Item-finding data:
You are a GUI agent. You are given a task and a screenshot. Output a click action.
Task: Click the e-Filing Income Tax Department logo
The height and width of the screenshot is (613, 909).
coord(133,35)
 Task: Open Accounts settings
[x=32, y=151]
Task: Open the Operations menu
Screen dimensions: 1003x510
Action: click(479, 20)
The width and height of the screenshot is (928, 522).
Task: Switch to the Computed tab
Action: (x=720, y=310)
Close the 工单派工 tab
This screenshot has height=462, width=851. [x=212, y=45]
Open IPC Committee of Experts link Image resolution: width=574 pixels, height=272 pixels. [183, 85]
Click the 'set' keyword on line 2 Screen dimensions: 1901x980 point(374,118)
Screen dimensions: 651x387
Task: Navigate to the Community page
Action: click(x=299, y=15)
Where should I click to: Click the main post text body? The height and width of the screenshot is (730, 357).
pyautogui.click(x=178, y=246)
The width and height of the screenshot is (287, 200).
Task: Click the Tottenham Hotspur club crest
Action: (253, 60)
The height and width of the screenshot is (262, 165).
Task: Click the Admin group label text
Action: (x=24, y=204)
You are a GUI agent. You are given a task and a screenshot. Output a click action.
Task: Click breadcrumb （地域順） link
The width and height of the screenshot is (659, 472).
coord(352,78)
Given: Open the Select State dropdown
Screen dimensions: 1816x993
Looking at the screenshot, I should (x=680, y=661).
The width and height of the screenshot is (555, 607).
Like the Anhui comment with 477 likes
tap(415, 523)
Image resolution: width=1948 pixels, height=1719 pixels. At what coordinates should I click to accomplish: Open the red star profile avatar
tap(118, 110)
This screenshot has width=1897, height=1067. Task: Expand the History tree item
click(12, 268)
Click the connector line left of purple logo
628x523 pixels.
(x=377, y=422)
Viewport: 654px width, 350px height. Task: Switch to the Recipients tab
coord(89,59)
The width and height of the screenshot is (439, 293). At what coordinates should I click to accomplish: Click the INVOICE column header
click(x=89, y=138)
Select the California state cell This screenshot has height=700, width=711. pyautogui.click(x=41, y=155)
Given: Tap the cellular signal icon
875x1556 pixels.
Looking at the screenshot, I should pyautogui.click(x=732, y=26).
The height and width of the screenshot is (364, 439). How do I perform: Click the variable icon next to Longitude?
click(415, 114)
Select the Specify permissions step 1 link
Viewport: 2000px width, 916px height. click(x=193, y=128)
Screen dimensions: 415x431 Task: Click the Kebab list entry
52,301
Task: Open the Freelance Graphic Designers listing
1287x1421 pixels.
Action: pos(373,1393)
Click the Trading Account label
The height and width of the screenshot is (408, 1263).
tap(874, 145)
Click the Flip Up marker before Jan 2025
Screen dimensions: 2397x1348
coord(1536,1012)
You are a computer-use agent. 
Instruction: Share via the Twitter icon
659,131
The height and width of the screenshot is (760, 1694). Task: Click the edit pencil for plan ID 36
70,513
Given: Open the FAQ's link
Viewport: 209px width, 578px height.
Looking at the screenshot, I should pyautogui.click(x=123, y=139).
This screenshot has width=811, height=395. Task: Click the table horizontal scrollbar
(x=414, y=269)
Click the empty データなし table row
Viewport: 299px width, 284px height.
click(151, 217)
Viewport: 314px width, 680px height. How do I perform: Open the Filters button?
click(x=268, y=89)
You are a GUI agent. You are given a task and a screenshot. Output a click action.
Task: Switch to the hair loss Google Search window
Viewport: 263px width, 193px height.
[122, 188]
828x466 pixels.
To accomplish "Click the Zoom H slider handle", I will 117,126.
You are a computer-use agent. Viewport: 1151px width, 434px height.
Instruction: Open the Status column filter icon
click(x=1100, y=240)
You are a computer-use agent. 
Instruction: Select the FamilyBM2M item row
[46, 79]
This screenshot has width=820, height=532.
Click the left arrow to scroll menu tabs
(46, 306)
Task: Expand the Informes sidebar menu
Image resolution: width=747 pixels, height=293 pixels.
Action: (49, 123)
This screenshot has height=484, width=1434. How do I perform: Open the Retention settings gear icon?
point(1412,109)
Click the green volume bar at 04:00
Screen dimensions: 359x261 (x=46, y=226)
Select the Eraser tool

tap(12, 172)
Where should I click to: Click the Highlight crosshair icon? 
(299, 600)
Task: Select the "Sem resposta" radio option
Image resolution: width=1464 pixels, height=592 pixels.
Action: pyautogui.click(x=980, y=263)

### What you have to do
Turn the data lines starting at the one containing "The height and width of the screenshot is (364, 439)." and ending at the one containing "click(x=268, y=89)" into a numbered list, leaving out any blank lines.

### Exercise result
1. The height and width of the screenshot is (364, 439). How do I perform: Click the variable icon next to Longitude?
2. click(415, 114)
3. Select the Specify permissions step 1 link
4. Viewport: 2000px width, 916px height. click(x=193, y=128)
5. Screen dimensions: 415x431 Task: Click the Kebab list entry
6. 52,301
7. Task: Open the Freelance Graphic Designers listing
8. 1287x1421 pixels.
9. Action: pos(373,1393)
10. Click the Trading Account label
11. The height and width of the screenshot is (408, 1263).
12. tap(874, 145)
13. Click the Flip Up marker before Jan 2025
14. Screen dimensions: 2397x1348
15. coord(1536,1012)
16. You are a computer-use agent. 
17. Instruction: Share via the Twitter icon
18. 659,131
19. The height and width of the screenshot is (760, 1694). Task: Click the edit pencil for plan ID 36
20. 70,513
21. Given: Open the FAQ's link
22. Viewport: 209px width, 578px height.
23. Looking at the screenshot, I should pyautogui.click(x=123, y=139).
24. This screenshot has width=811, height=395. Task: Click the table horizontal scrollbar
25. (x=414, y=269)
26. Click the empty データなし table row
27. Viewport: 299px width, 284px height.
28. click(151, 217)
29. Viewport: 314px width, 680px height. How do I perform: Open the Filters button?
30. click(x=268, y=89)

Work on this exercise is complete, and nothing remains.